___ Reading passage ___
Hirimaia Eketone (Ngati Maniapoto), known professionally as HIRI, recently dropped their  music degree at the University of Auckland. They said it drained them of “creative freedom and inspiration” and contributed to burnout. They noted the industry is a male-dominated field, and that there was a clear lack of Māori and Pasifika students during their time. 

However, Eketone maintains Music degrees are worth protecting. “Though my experience may have been subpar, so many of my friends really succeed in their degrees and use it to boost their career. The tutors at universities need protecting too - they put so much hard work into sharing their passion with students!”

A spokesperson for AUT told Debate that “performing arts have not featured prominently at AUT” and this is partly because research has found there is not sufficient demand for this form of tertiary study. The last time AUT offered anything close to courses that could make up a music degree was 18 years ago. This was run by Te Ara Poutama, and was a level 4 certificate called Kawa Ake which included music and performance.

However, for many reasons, AUT should be utilising an opportunity to expand into music. AUT has course offerings in Sound Production and Sonic Cultures leading the country. Music is only a natural extension of courses already on offer, and in high demand from industry employers.
___ Given records ___
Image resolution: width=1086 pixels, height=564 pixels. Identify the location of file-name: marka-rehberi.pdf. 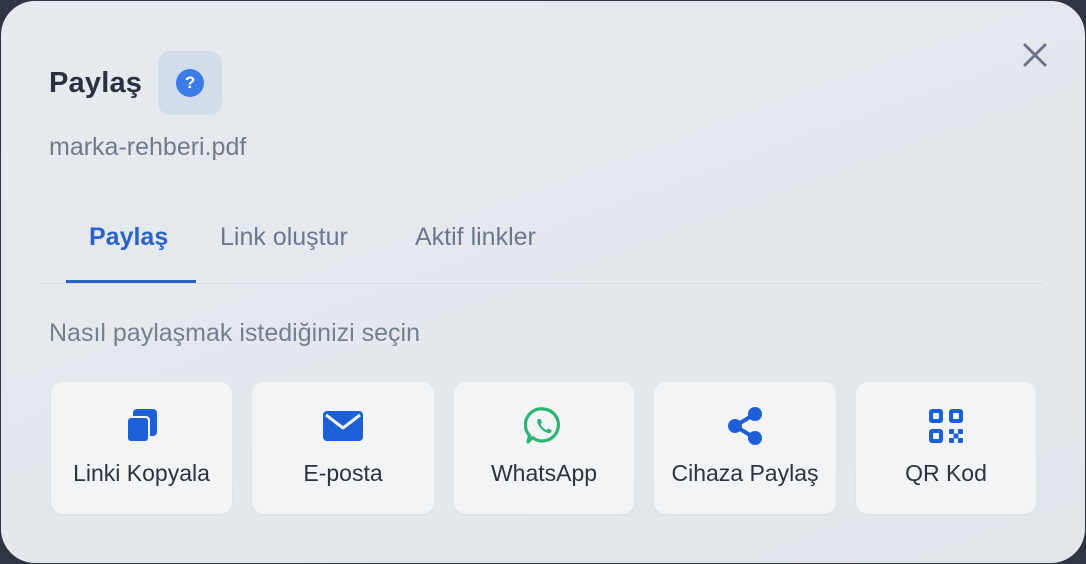
(148, 147).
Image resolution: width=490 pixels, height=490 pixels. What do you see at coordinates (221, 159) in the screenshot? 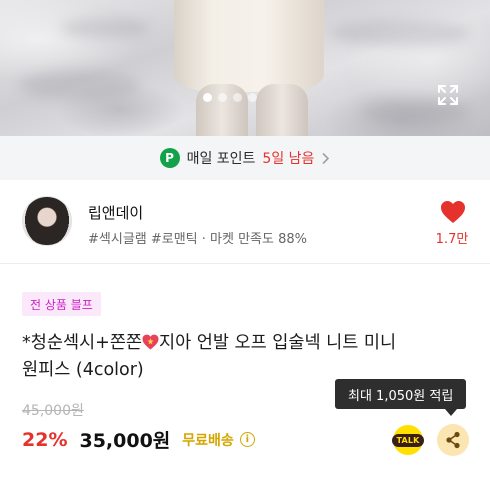
I see `point-banner-text: 매일 포인트` at bounding box center [221, 159].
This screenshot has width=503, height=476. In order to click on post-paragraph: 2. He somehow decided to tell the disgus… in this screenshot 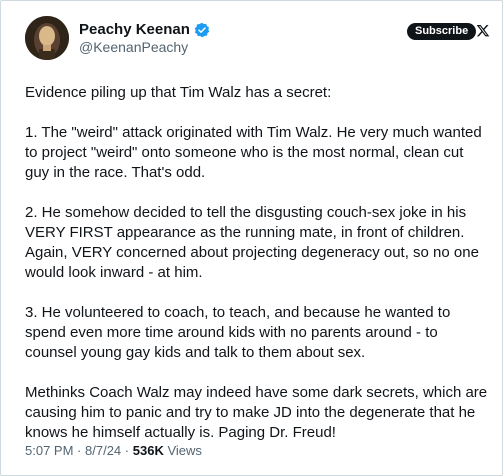, I will do `click(252, 242)`.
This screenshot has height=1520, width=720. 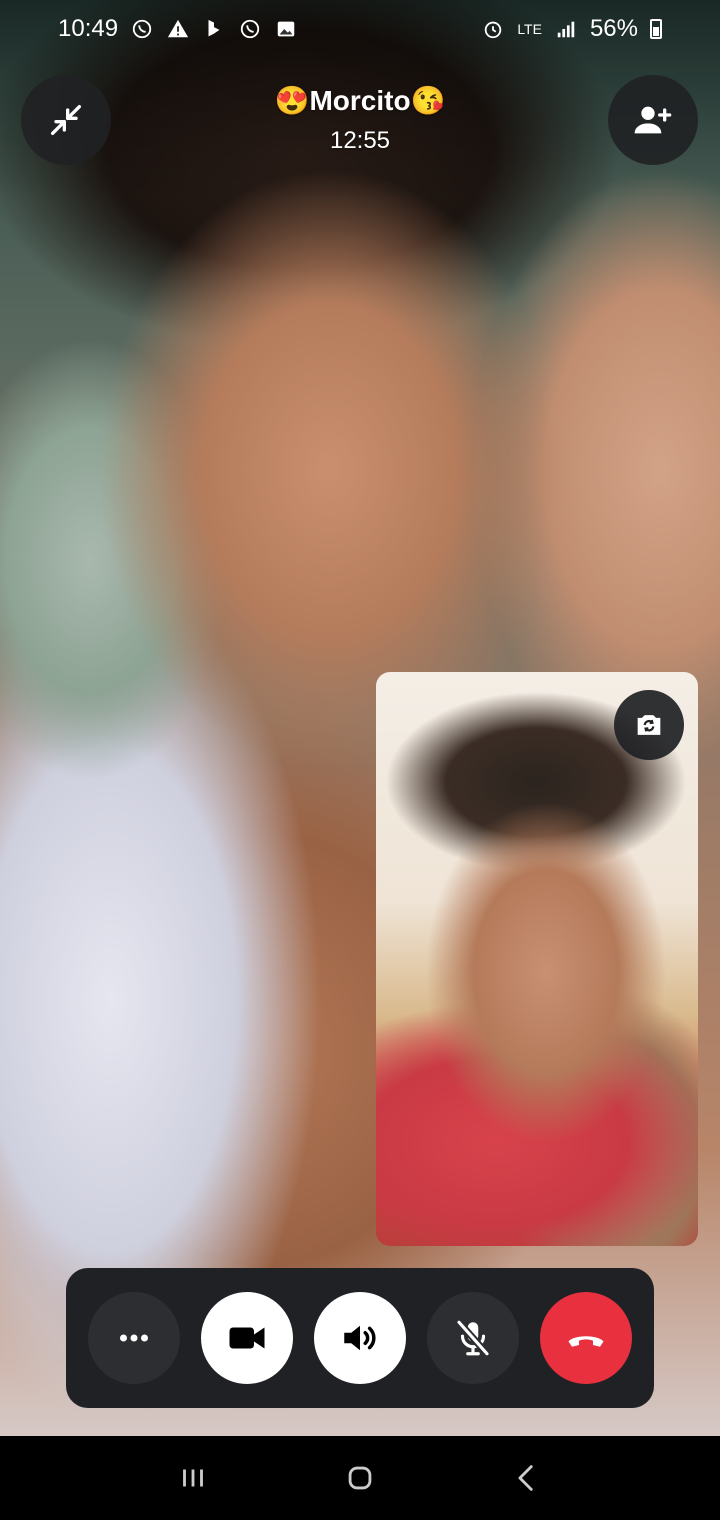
___
Write the next part of the passage about music degrees at New Zealand universities, starting after its final sentence.

• [Exercise result]:
Te Auaha, Te Pukenga’s creative campus in Wellington, has closed many of its music programmes. Music schools at major universities, including at the University of Auckland, have been at risk through the massive restructuring done in recent years. Music is not seen as the most profitable degree, but that doesn’t mean it’s worthless. As students look for institutions still investing in their Visual Arts programmes, the University of Auckland shouldn’t be their only mainstream study option in Tāmaki Makaurau. 

When I spoke to Lawrence Xu-Nan about the merits of the music degree, he emphasised the benefits for AUT. “AUT has a real opportunity to expand its Visual Arts programmes. AUT’s programmes are top-of-the-line in the context of Aotearoa, and give people the practical element that the University of Auckland lacks.” 

Xu-Nan, who describes arts as “what brings people together” emphasises the previous government’s emphasis on STEM subjects as being important, but lacking. Arts degrees, including music, look at interpersonal relationships where STEM fails to achieve this. When STEM says can we even do it, arts asks should we do it?